- Genre: Music
- Presented by: Andi Peters
- Country of origin: United Kingdom
- Original language: English
- No. of series: 1
- No. of episodes: 17 (Including 1 Special)

Production
- Running time: 25 minutes
- Production company: LWT

Original release
- Network: ITV
- Release: 31 August 1996 – 4 October 1997

= The Noise (British TV series) =

British music television series

The Noise is a half-hour music magazine broadcast on the ITV network in the autumn of 1996. It aired between 11.00am and 11.30am on Saturdays and sat between WOW! and The Chart Show in the schedule. Like The Chart Show, it was focused on music; however, while The Chart Show was based principally on videos, The Noise featured live in-studio performances, interviews, and features.

It was presented and produced by Andi Peters, who had recently left CBBC and been put in charge of music and youth programming at LWT. The show was made by LWT from the London Studios on the south-bank and featured a variety of guests from across the musical spectrum.

The title sequence to the show depicts two middle-aged ladies enjoying tea and cakes together, while in the next room, a beat box speaker is playing a noisy tune which is disturbing both of the ladies.
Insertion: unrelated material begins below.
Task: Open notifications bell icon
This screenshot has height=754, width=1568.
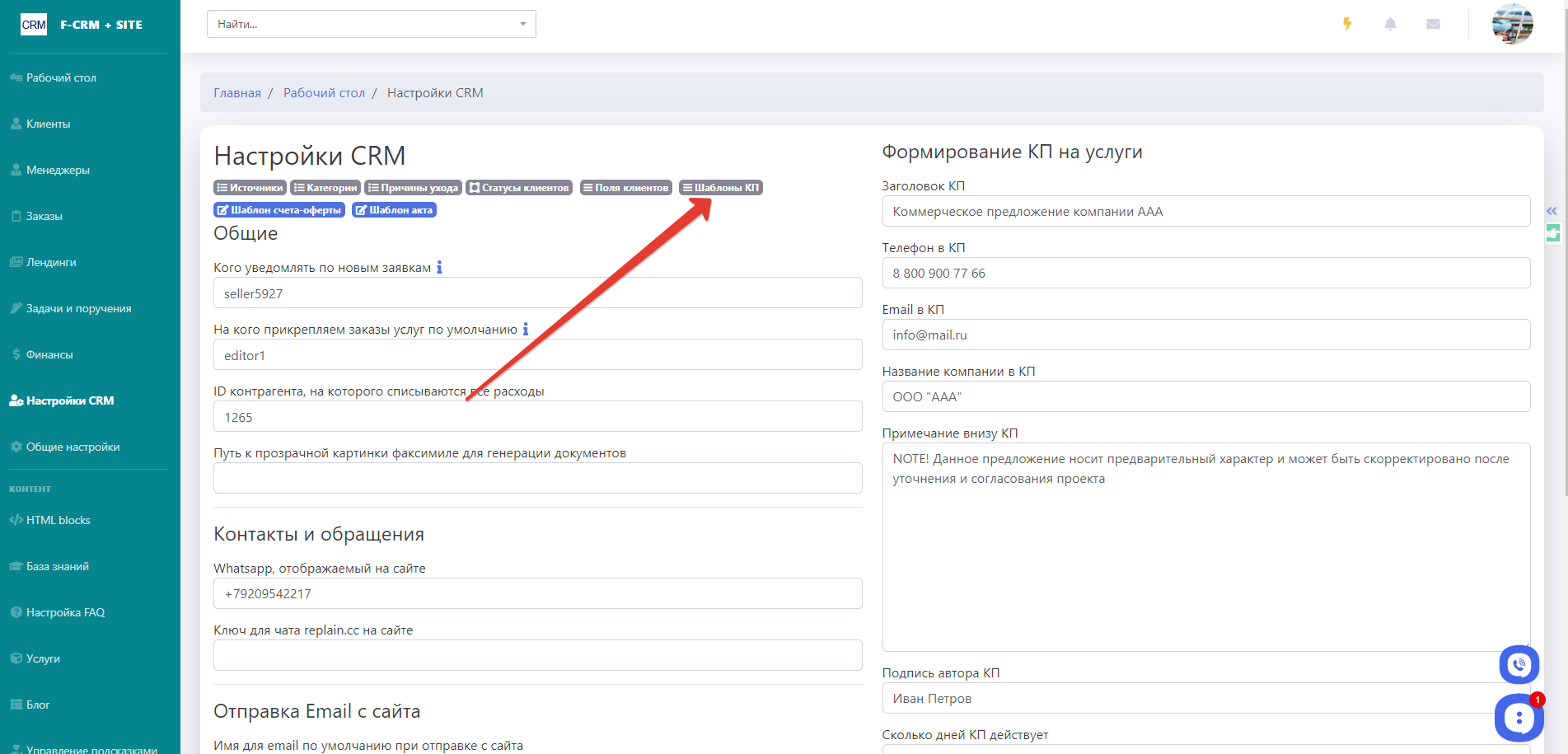Action: coord(1390,24)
The loudness of the beat box causes the room to vibrate vigorously, until it breaks through the wall into the ladies' room and generates a swirl from its main speaker, sucking both of the ladies inside it as if it were a black hole. The titles were created by LWT's Bill Wilson, and the instrumental theme tune was composed by the synth-pop duo, Pet Shop Boys.
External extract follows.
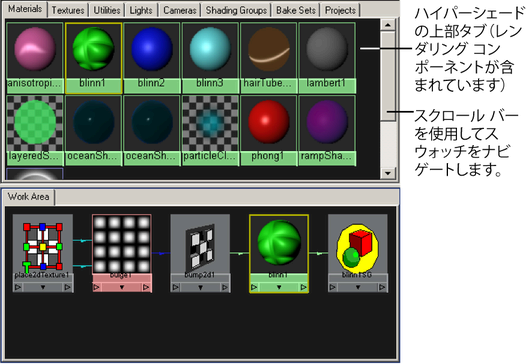Image resolution: width=526 pixels, height=364 pixels.
Task: Click the scrollbar up arrow button
Action: point(388,25)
It performed poorly in the ratings and did not continue beyond its sole series; however, a special episode entitled "The Noise: Boyzone in Brazil" was produced and broadcast in 1997, the special was due to be broadcast on 6 September but was postponed due to an alternative schedule being used after the funeral of Diana, Princess of Wales and was transmitted on 4 October instead. Two years later, ITV would go on to replace The Chart Show with a studio-based music performance series, CD:UK, to significantly greater success. Andi Peters later left LWT to join Channel 4, where he developed the T4 youth strand.